O impacto dos blocos econômicos no comércio de seus integrantes.
Enviada em 28/09/2020
Para Milton Santos, Geógrafo brasileiro, a globalização ratificou a hegemonia do capitalismo, resultando na internacionalização da economia. Nesse contexto, surgiram os blocos econômicos que, embora estimulem as trocas de bens e serviços, retiram, em certa medida, a soberania comercial de seus membros. Tal conjuntura parece reflexo das desigualdades de desenvolvimento entre seus integrantes, bem como da atual lógica de proteção das economias nacionais.
Em primeira análise, é preciso ponderar as consequências dos blocos para as economias de seus participantes. Segundo o Ministério da Economia, mais de cinquenta por cento do trigo brasileiro é importado e, desses, cerca de oitenta por cento vem da Argentina pelo Mercosul - Mercado Comum do Sul. Nesse sentido, fica evidente a grande facilidade que esses acordos internacionais proporcionam nas trocas comerciais. Contudo, também é possível notar a dependência entre nações distintas em relação ao desenvolvimento econômico. Essa diferença torna-se, frequentemente, um entrave para o estabelecimento de negócios, de forma independente, com outras nações fora dos blocos, uma vez que, com a união administrativa, os países passam a ter pouca força comercial no globo. Prova disso são os recentes fracassos do Brasil para firmar um acordo comercial com a União Europeia.
Outrossim, as práticas protecionistas atuais potencializam tal quadro. De acordo com os filósofos liberalistas, como John Locke, as barreiras alfandegárias e a intervenção estatal na economia impedem o livre mercado entre as nações. Nessa perspectiva, a recente guerra comercial entre alguns países, a exemplo da China e dos Estados Unidos, impacta nas negociações dentro dos blocos econômicos, pois, devido aos acordos burocráticos entre os membros, esses ficam impedidos de estabelecer negócios mais rentáveis para suas economias e de proteger os seus mercados, o que contrapõe a lógica capitalista atual.
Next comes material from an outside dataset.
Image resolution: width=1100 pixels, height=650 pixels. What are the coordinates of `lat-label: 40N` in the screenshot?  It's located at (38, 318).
Como consequência, tem-se a dissolução dos blocos, como o “Brexit” - saída da Inglaterra da União Europeia.
Dessa forma, urge que o Estado brasileiro, junto a instituições supranacionais, tome medidas que mitiguem os impactos dos blocos econômicos. Destarte, o Ministério da Economia, em parceria com a ONU, deve, mediante audiências, palestras e conferências internacionais com autoridades governamentais e com economistas, ampliar a discussão do papel desses acordos no globo e propor soluções, como a maior flexibilização dessas negociações, a fim de conceder mais liberdade comercial às nações.